[Records from a pointing dataset]

- - -

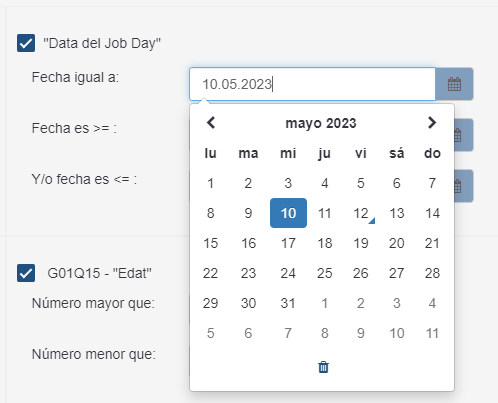Screen dimensions: 498x403
Task: Select greyed June 11 in last row
Action: [x=432, y=333]
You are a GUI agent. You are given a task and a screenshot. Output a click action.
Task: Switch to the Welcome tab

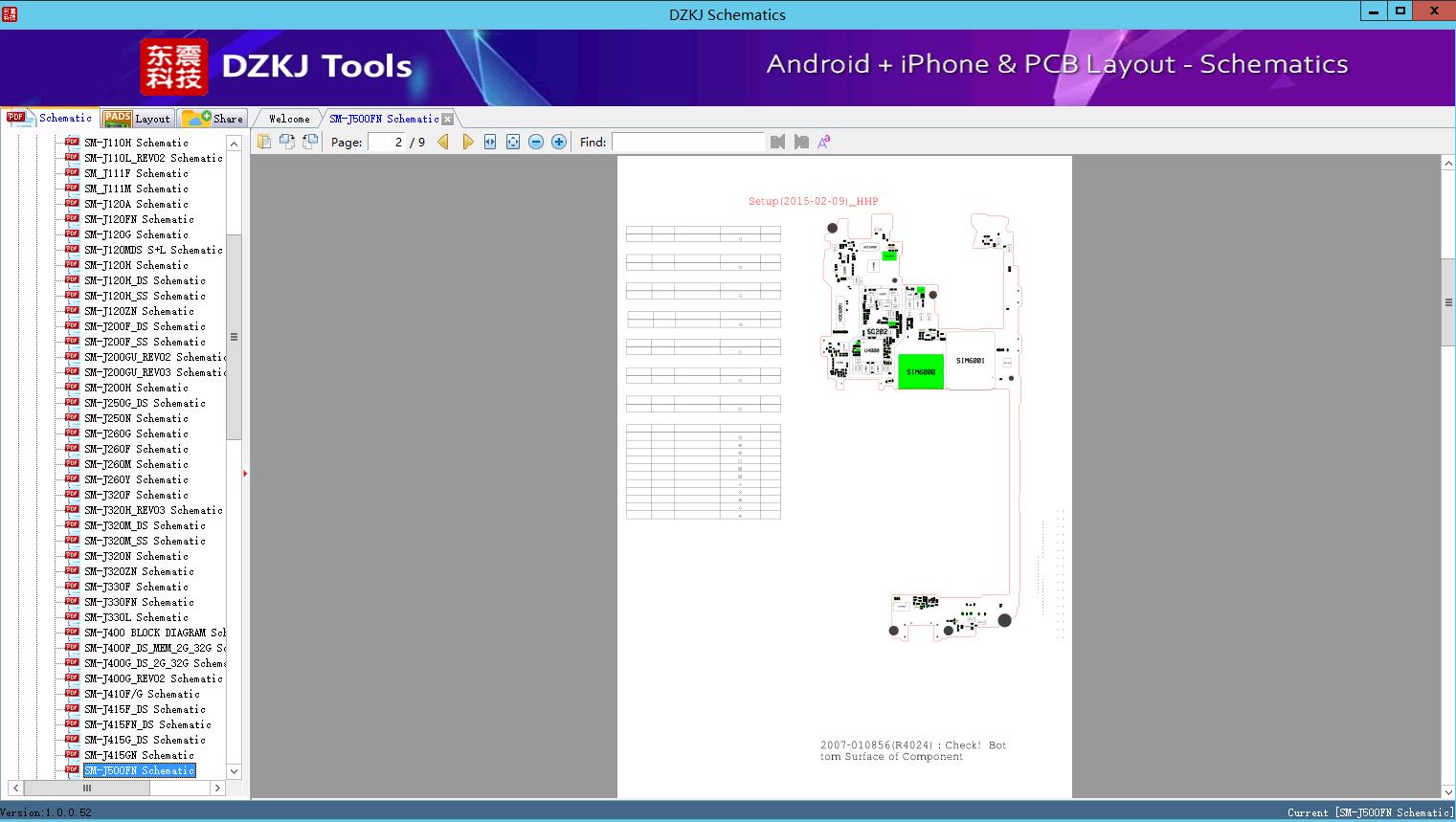point(289,119)
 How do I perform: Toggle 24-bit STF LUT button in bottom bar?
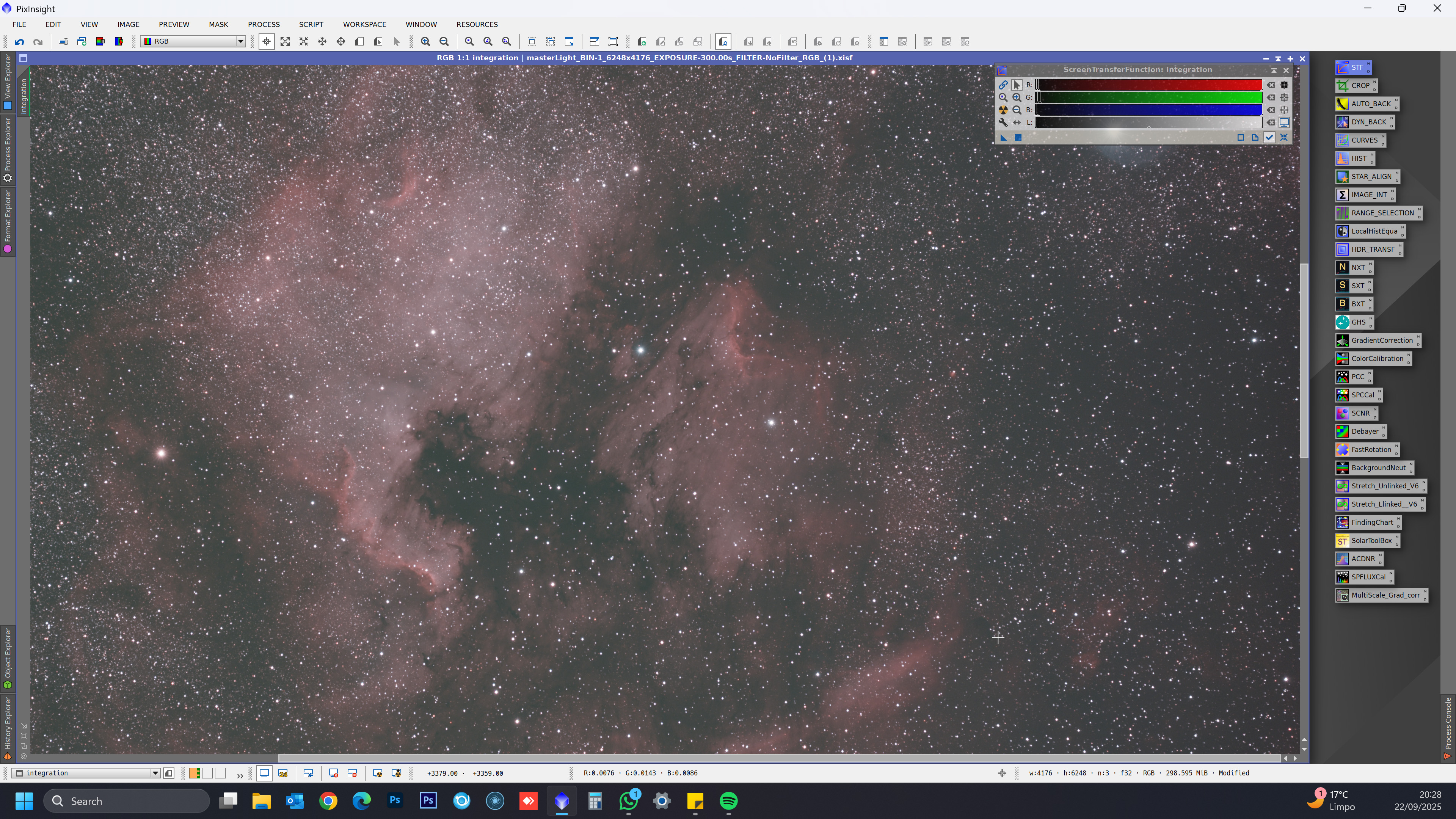tap(283, 773)
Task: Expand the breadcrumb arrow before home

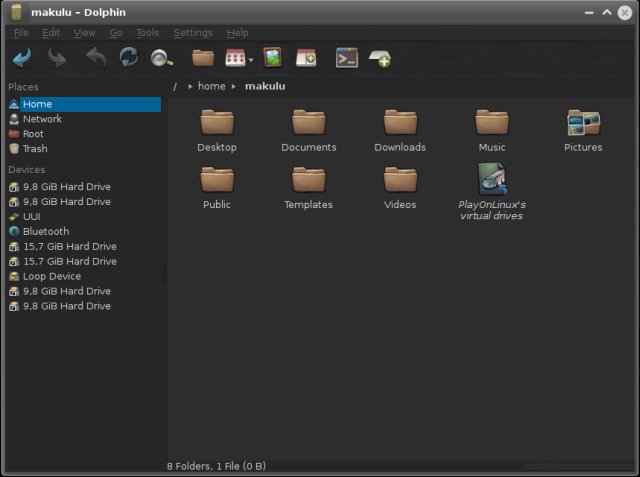Action: 190,87
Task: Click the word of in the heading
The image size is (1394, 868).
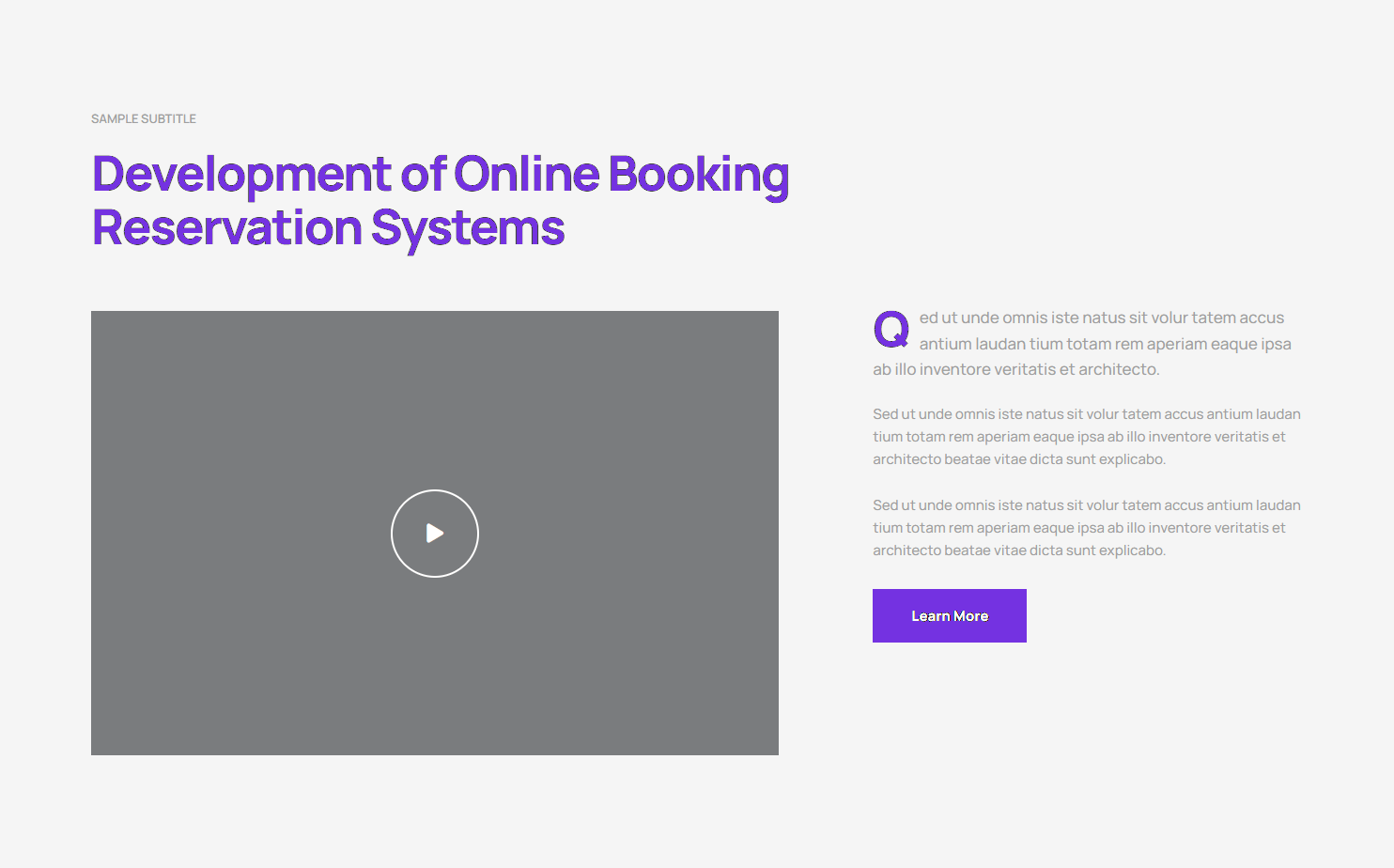Action: (x=423, y=175)
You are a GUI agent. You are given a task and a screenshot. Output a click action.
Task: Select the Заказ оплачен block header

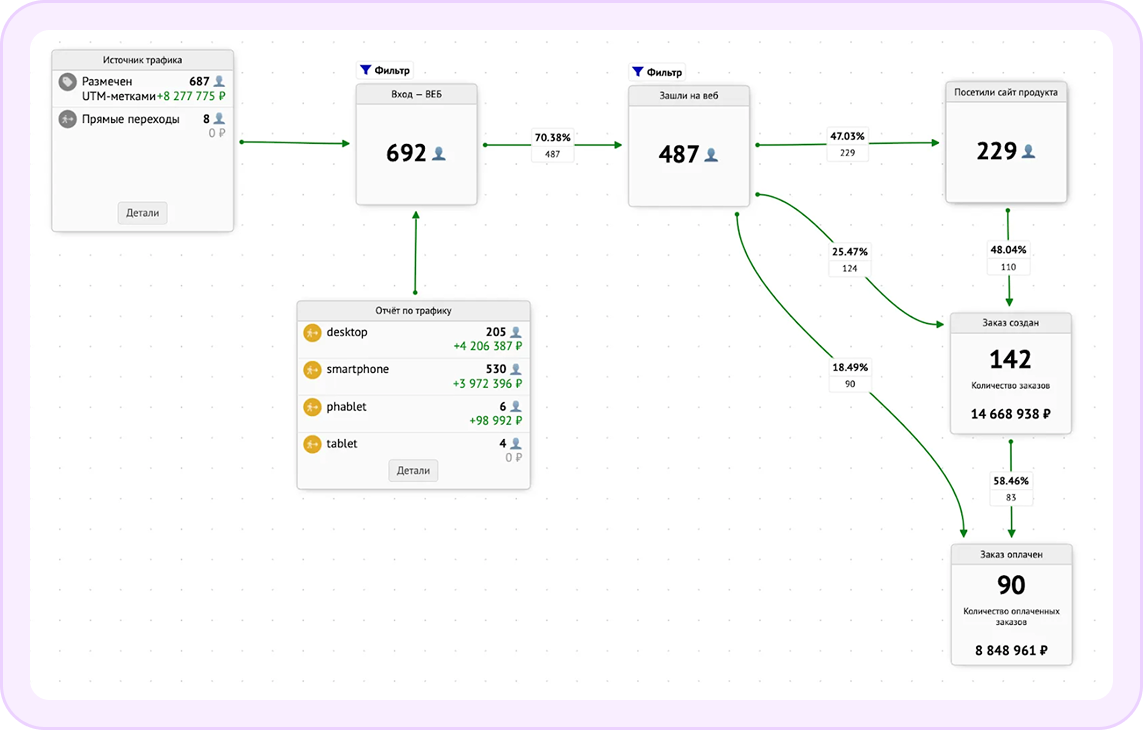click(1010, 554)
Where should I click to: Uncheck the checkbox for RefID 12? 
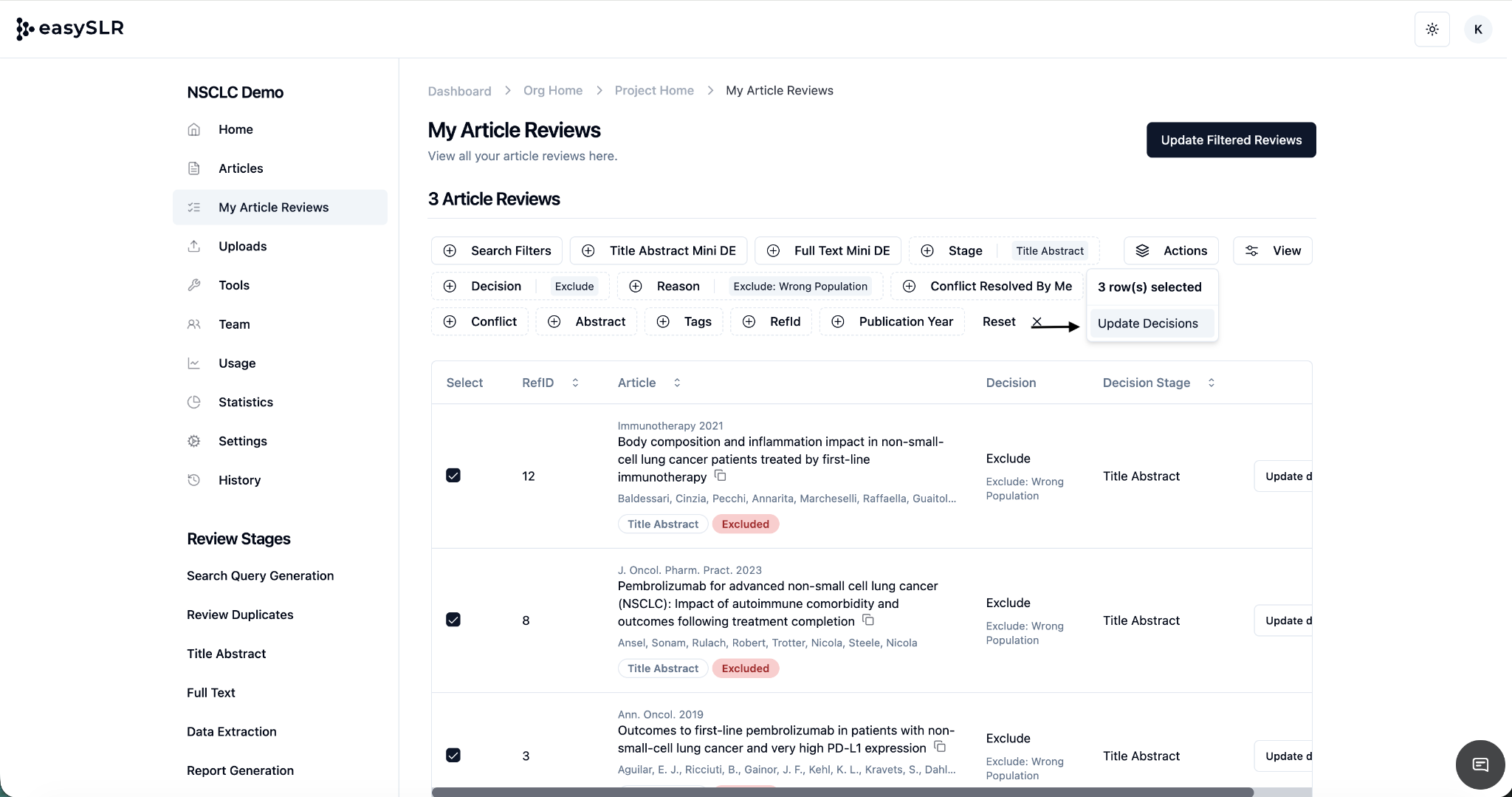[x=453, y=476]
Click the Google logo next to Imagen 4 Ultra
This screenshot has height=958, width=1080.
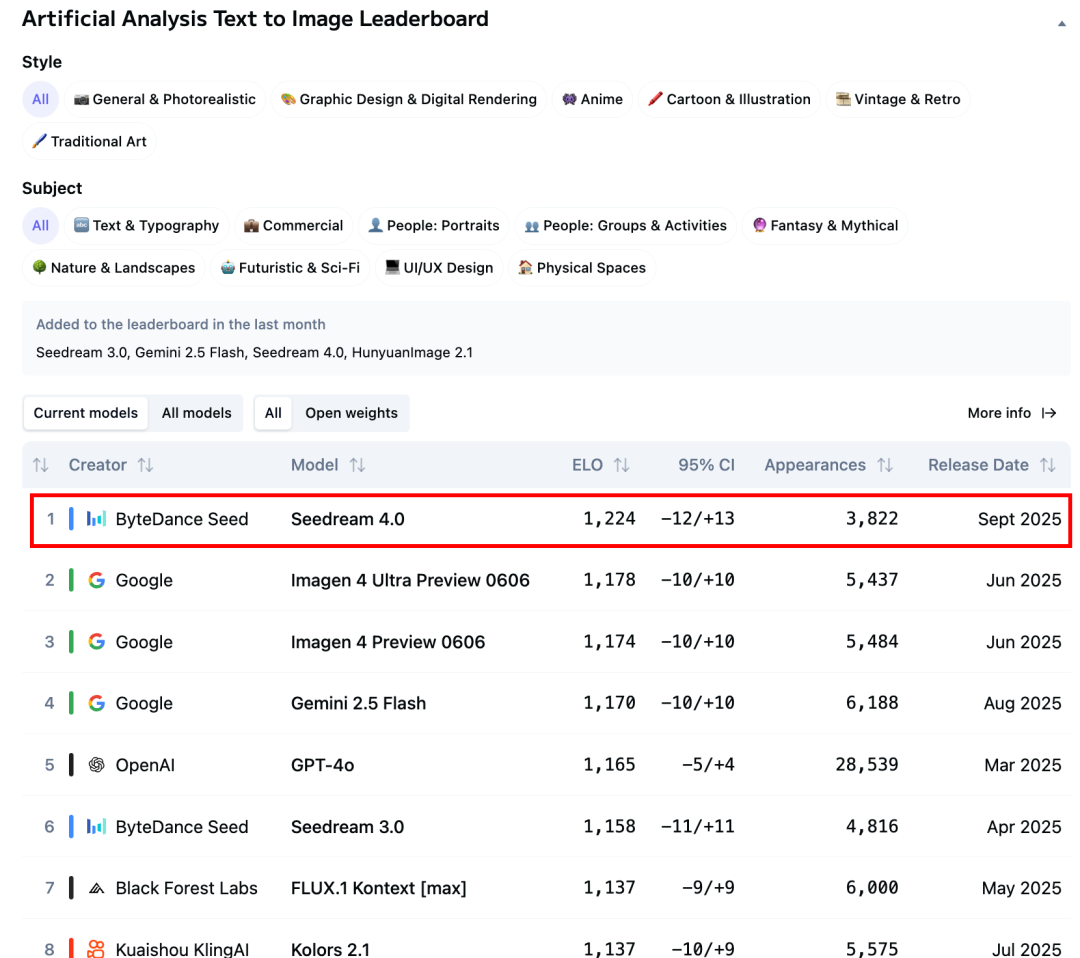(x=96, y=580)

- - -

Write out every line of the records above word for word, leaving out the pictures.

Screen dimensions: 498x403
Task: Select greyed June 11 in last row
Action: [x=432, y=333]
You are a GUI agent. You are given a task and a screenshot. Output a click action.
Task: Switch to the Welcome tab

point(289,119)
 How do I perform: Toggle 24-bit STF LUT button in bottom bar?
tap(283, 773)
Task: Expand the breadcrumb arrow before home

Action: 190,87
Task: Click the word of in the heading
The image size is (1394, 868).
Action: (x=423, y=175)
You are a GUI agent. You are given a task and a screenshot. Output a click action.
Task: Select the Заказ оплачен block header

click(1010, 554)
Where should I click to: Uncheck the checkbox for RefID 12? 
[x=453, y=476]
Click the Google logo next to Imagen 4 Ultra
This screenshot has height=958, width=1080.
(x=96, y=580)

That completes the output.